Records drawn from a dataset:

○ ○ ○ ○

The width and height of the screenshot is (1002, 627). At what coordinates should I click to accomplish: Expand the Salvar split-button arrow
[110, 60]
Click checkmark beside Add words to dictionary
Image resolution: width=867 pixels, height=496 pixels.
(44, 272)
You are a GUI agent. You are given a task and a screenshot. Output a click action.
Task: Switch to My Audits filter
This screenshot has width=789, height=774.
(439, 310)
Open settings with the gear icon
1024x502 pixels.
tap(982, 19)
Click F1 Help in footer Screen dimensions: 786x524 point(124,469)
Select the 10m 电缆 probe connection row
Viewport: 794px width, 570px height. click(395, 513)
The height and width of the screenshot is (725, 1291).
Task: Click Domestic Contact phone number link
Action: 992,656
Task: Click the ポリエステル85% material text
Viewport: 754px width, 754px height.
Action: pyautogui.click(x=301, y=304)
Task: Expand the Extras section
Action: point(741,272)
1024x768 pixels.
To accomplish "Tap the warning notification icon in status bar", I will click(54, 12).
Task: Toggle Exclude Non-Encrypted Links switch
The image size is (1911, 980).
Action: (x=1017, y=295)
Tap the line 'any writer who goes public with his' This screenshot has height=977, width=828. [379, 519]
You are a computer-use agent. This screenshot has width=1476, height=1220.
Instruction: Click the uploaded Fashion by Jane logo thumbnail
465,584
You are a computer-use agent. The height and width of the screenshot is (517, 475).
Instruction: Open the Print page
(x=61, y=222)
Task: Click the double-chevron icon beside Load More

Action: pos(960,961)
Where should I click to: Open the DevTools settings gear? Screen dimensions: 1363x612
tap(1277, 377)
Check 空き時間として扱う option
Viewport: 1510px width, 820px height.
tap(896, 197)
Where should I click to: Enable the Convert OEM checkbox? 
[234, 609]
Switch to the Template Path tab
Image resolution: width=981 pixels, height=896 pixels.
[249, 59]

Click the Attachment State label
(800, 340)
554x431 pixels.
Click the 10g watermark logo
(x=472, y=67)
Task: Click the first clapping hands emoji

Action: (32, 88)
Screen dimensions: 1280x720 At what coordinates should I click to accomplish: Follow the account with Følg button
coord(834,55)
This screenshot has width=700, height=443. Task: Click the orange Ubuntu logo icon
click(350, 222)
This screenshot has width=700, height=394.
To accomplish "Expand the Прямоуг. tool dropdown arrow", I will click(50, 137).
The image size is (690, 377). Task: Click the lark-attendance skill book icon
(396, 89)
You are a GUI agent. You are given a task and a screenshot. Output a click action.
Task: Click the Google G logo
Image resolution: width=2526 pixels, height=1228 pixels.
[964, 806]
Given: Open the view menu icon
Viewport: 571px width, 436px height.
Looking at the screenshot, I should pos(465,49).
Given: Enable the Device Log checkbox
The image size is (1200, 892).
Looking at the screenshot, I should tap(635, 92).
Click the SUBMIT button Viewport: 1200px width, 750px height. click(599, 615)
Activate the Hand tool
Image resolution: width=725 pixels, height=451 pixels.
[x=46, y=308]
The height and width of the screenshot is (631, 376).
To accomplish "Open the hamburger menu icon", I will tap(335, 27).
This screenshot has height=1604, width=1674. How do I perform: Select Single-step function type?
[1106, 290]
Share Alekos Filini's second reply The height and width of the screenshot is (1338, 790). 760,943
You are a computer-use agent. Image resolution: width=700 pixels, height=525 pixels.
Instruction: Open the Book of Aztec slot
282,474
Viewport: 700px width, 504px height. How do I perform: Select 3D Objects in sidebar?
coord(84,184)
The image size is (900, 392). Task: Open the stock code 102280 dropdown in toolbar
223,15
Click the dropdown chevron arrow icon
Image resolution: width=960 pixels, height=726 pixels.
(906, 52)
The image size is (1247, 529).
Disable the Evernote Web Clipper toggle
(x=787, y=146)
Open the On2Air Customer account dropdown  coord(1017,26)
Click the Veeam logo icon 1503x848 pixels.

○ ○ ○ ○

## The task:
The reply should consist of all the records, repeated exactly.

## Task result:
The width and height of the screenshot is (1002, 627). At what coordinates should I click to accomplish: Expand the Salvar split-button arrow
[110, 60]
Click checkmark beside Add words to dictionary
Image resolution: width=867 pixels, height=496 pixels.
(44, 272)
You are a GUI agent. You are given a task and a screenshot. Output a click action.
Task: Switch to My Audits filter
This screenshot has width=789, height=774.
(439, 310)
Open settings with the gear icon
1024x502 pixels.
tap(982, 19)
Click F1 Help in footer Screen dimensions: 786x524 point(124,469)
Select the 10m 电缆 probe connection row
Viewport: 794px width, 570px height. click(395, 513)
The height and width of the screenshot is (725, 1291).
Task: Click Domestic Contact phone number link
Action: 992,656
Task: Click the ポリエステル85% material text
Viewport: 754px width, 754px height.
Action: pyautogui.click(x=301, y=304)
Task: Expand the Extras section
Action: point(741,272)
1024x768 pixels.
To accomplish "Tap the warning notification icon in status bar", I will click(54, 12).
Task: Toggle Exclude Non-Encrypted Links switch
The image size is (1911, 980).
Action: (x=1017, y=295)
Tap the line 'any writer who goes public with his' This screenshot has height=977, width=828. [379, 519]
You are a computer-use agent. This screenshot has width=1476, height=1220.
Instruction: Click the uploaded Fashion by Jane logo thumbnail
465,584
You are a computer-use agent. The height and width of the screenshot is (517, 475).
Instruction: Open the Print page
(x=61, y=222)
Task: Click the double-chevron icon beside Load More

Action: pos(960,961)
Where should I click to: Open the DevTools settings gear? Screen dimensions: 1363x612
tap(1277, 377)
Check 空き時間として扱う option
Viewport: 1510px width, 820px height.
tap(896, 197)
Where should I click to: Enable the Convert OEM checkbox? 
[234, 609]
Switch to the Template Path tab
Image resolution: width=981 pixels, height=896 pixels.
[249, 59]

Click the Attachment State label
(800, 340)
554x431 pixels.
Click the 10g watermark logo
(x=472, y=67)
Task: Click the first clapping hands emoji

Action: (32, 88)
Screen dimensions: 1280x720 At what coordinates should I click to accomplish: Follow the account with Følg button
coord(834,55)
This screenshot has width=700, height=443. Task: Click the orange Ubuntu logo icon
click(350, 222)
This screenshot has width=700, height=394.
To accomplish "Expand the Прямоуг. tool dropdown arrow", I will click(50, 137).
The image size is (690, 377). Task: Click the lark-attendance skill book icon
(396, 89)
You are a GUI agent. You are given a task and a screenshot. Output a click action.
Task: Click the Google G logo
Image resolution: width=2526 pixels, height=1228 pixels.
[964, 806]
Given: Open the view menu icon
Viewport: 571px width, 436px height.
Looking at the screenshot, I should pos(465,49).
Given: Enable the Device Log checkbox
The image size is (1200, 892).
Looking at the screenshot, I should tap(635, 92).
Click the SUBMIT button Viewport: 1200px width, 750px height. click(599, 615)
Activate the Hand tool
Image resolution: width=725 pixels, height=451 pixels.
[x=46, y=308]
The height and width of the screenshot is (631, 376).
To accomplish "Open the hamburger menu icon", I will tap(335, 27).
This screenshot has height=1604, width=1674. How do I perform: Select Single-step function type?
[1106, 290]
Share Alekos Filini's second reply The height and width of the screenshot is (1338, 790). 760,943
You are a computer-use agent. Image resolution: width=700 pixels, height=525 pixels.
Instruction: Open the Book of Aztec slot
282,474
Viewport: 700px width, 504px height. How do I perform: Select 3D Objects in sidebar?
coord(84,184)
The image size is (900, 392). Task: Open the stock code 102280 dropdown in toolbar
223,15
Click the dropdown chevron arrow icon
Image resolution: width=960 pixels, height=726 pixels.
(906, 52)
The image size is (1247, 529).
Disable the Evernote Web Clipper toggle
(x=787, y=146)
Open the On2Air Customer account dropdown  coord(1017,26)
Click the Veeam logo icon 1503x848 pixels.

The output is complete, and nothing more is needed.